Newer
Older
openstack-caracal-ipv4 / runbooks / phase-07-conductor-graft.md

Phase 07 -- Magnum Conductor Graft (D-031 / D-037 / D-042)

Graft the magnum-capi-helm CAPI driver onto the charm-managed conductor (magnum/0), point it at the in-cloud management cluster (phase-06) via the FIP, and land on a CONTRACT-COHERENT driver so coe cluster health reports HEALTHY. The driver upgrade (D-042) is part of the v1 baseline here, not a follow-up -- the as-first-built 1.3.0 read the version-less v1beta2 infrastructureRef and reported a cosmetic UNHEALTHY; it is superseded by the RELEASED magnum-capi-helm==1.4.0, which is the v1 end state.

Decisions: D-031 (driver/engine/surface), D-037 (conf.d drop-in + config-dir via /etc/default, NOT a systemd ExecStart drop-in), D-042 (driver must be contract-coherent with the Layer-A core; amends D-034). D-036 (driver/engine/ chart coherence). Troubleshooting: appendix-A DOCFIX-021, D-037, D-042, and lessons L-P6-1..4.


Prerequisites (must be true entering phase-07)

  • phase-06 EXIT GATE passed: capi-mgmt-v2 Ready, CAPI stack up (ORC Image CRD present, no crash-looping CAPO), ~/capi-mgmt.kubeconfig (server = FIP) works from the jumphost.
  • Magnum charm live (magnum/0); the Keystone trustee domain is auto-configured by the magnum charm via its keystone (identity-credentials) relation -- verify [trust] (trustee_domain_id / trustee_domain_admin_id / trustee_domain_admin_password) is populated in magnum.conf; no manual step.
  • admin-openrc on the jumphost; juju (model openstack); jq.

Constants and env-literals (TAG: confirm per site on rebuild)

  • ENV(conductor-unit) magnum/0 (LXD 1/lxd/2 on openstack1; addr 10.12.4.76)
  • ENV(conductor-src) 10.12.4.76/32 (the conductor's provider IP; SG source)
  • ENV(mgmt-fip) 10.12.7.40 (mgmt apiserver; kubeconfig server)
  • ENV(mgmt-sg) capi-mgmt-sg (in the capi-mgmt project)
  • ENV(project) capi-mgmt (id 674171fd28d446d3a37073b6a761e910)
  • ENV(magnum-ns) magnum-674171fd28d446d3a37073b6a761e910 (driver namespace per project)
  • ENV(chart-ver) 0.25.1 (capi-helm-charts; load-bearing -- driver default is 0.10.1)
  • ENV(helm-ver) v3.17.3

Run-location legend

  • # RUN: jumphost -- vopenstack-jesse as jessea123 (admin-openrc).
  • # RUN: jumphost -> magnum/0-- shipped to the conductor via juju ssh -m openstack magnum/0 '...' </dev/null (DOCFIX-021: </dev/null on every juju ssh / sudo so the remote command does not eat the heredoc/pipe).
  • Conductor facts: DEB install (magnum 18.0.1, python3.10, container base ubuntu 22.04); conductor runs as user magnum; daemon launched by an LSB init script wrapped by systemd systemd-start (NOT a direct ExecStart) -- see Step 7.7.

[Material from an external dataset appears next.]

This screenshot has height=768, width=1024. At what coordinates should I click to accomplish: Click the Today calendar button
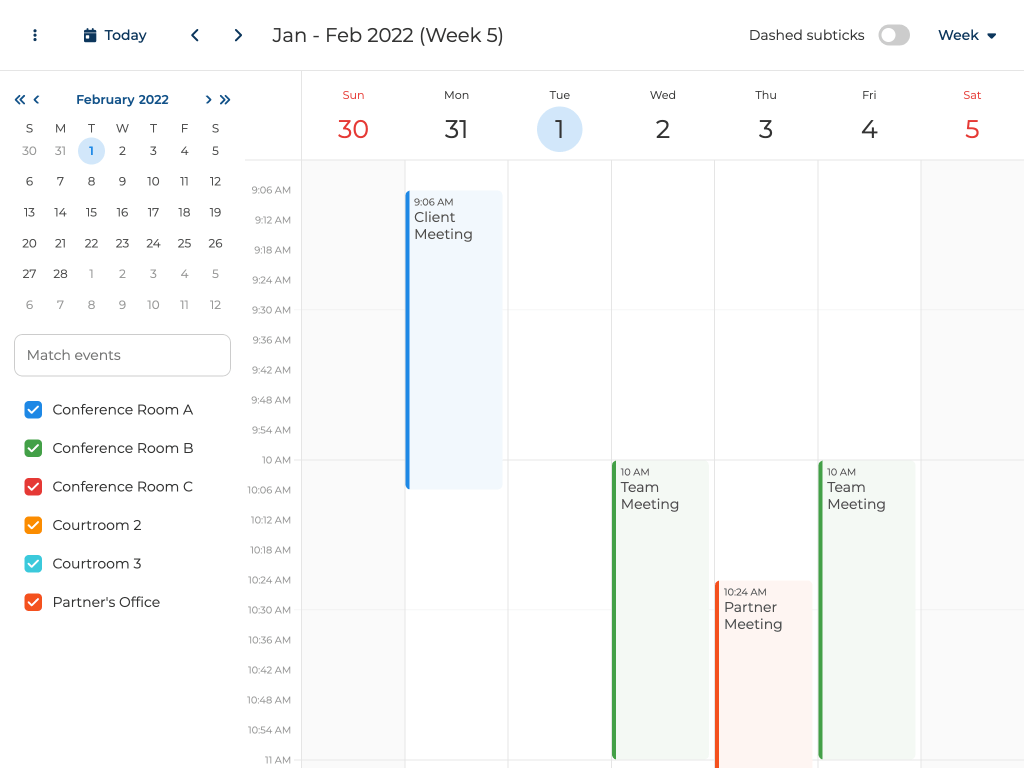(x=115, y=35)
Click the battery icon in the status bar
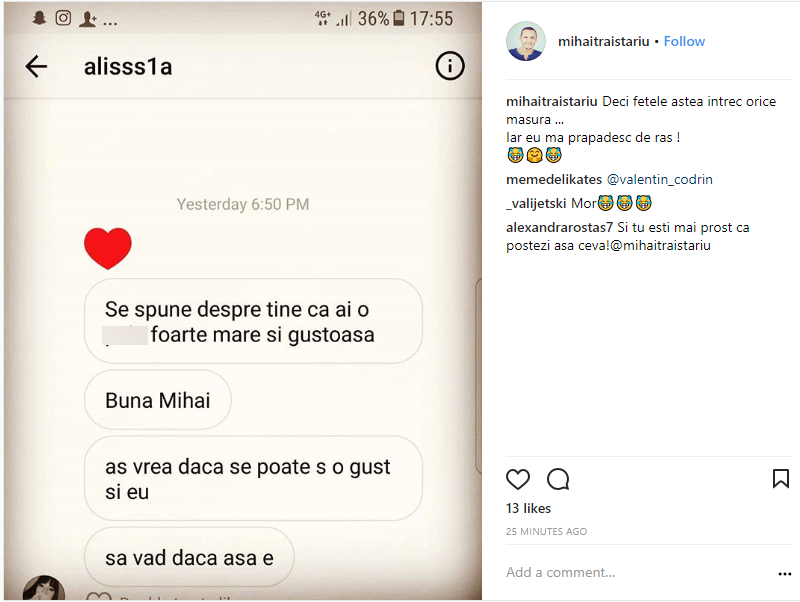Image resolution: width=800 pixels, height=602 pixels. [400, 18]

Step 7.1 -- Authorize the conductor source on the mgmt-cluster SG

# RUN: jumphost (scoped to the capi-mgmt project). Idempotent.

( {
  set -u
  # scope openstack CLI to the capi-mgmt project (id form -- robust to name/domain)
  source ~/admin-openrc
  unset OS_PROJECT_NAME OS_PROJECT_ID OS_TENANT_NAME OS_TENANT_ID
  export OS_PROJECT_ID=674171fd28d446d3a37073b6a761e910      # ENV(project)
  SG=$(openstack security group show capi-mgmt-sg -f value -c id)   # ENV(mgmt-sg)
  echo "SG=$SG"
  echo "=== add ingress tcp/6443 from the conductor 10.12.4.76/32 (if absent) ==="
  openstack security group rule list "$SG" -f value -c "IP Range" -c "Port Range" \
    | grep -q '10.12.4.76/32 6443:6443' \
    || openstack security group rule create --proto tcp --dst-port 6443 \
         --remote-ip 10.12.4.76/32 "$SG"
  openstack security group rule list "$SG" -f value -c Protocol -c "Port Range" -c "IP Range"
} )

Then prove conductor -> mgmt apiserver reachability:

# RUN: jumphost -> magnum/0
juju ssh -m openstack magnum/0 \
  "timeout 6 bash -c 'exec 3<>/dev/tcp/10.12.7.40/6443' && echo TCP-OK || echo TCP-FAIL" </dev/null

GATE: require TCP-OK. (Pre-existing jumphost rules tcp/22+6443 from 10.12.4.1/32 remain.)

Step 7.2 -- Place the mgmt kubeconfig on the conductor [SENSITIVE; not batched]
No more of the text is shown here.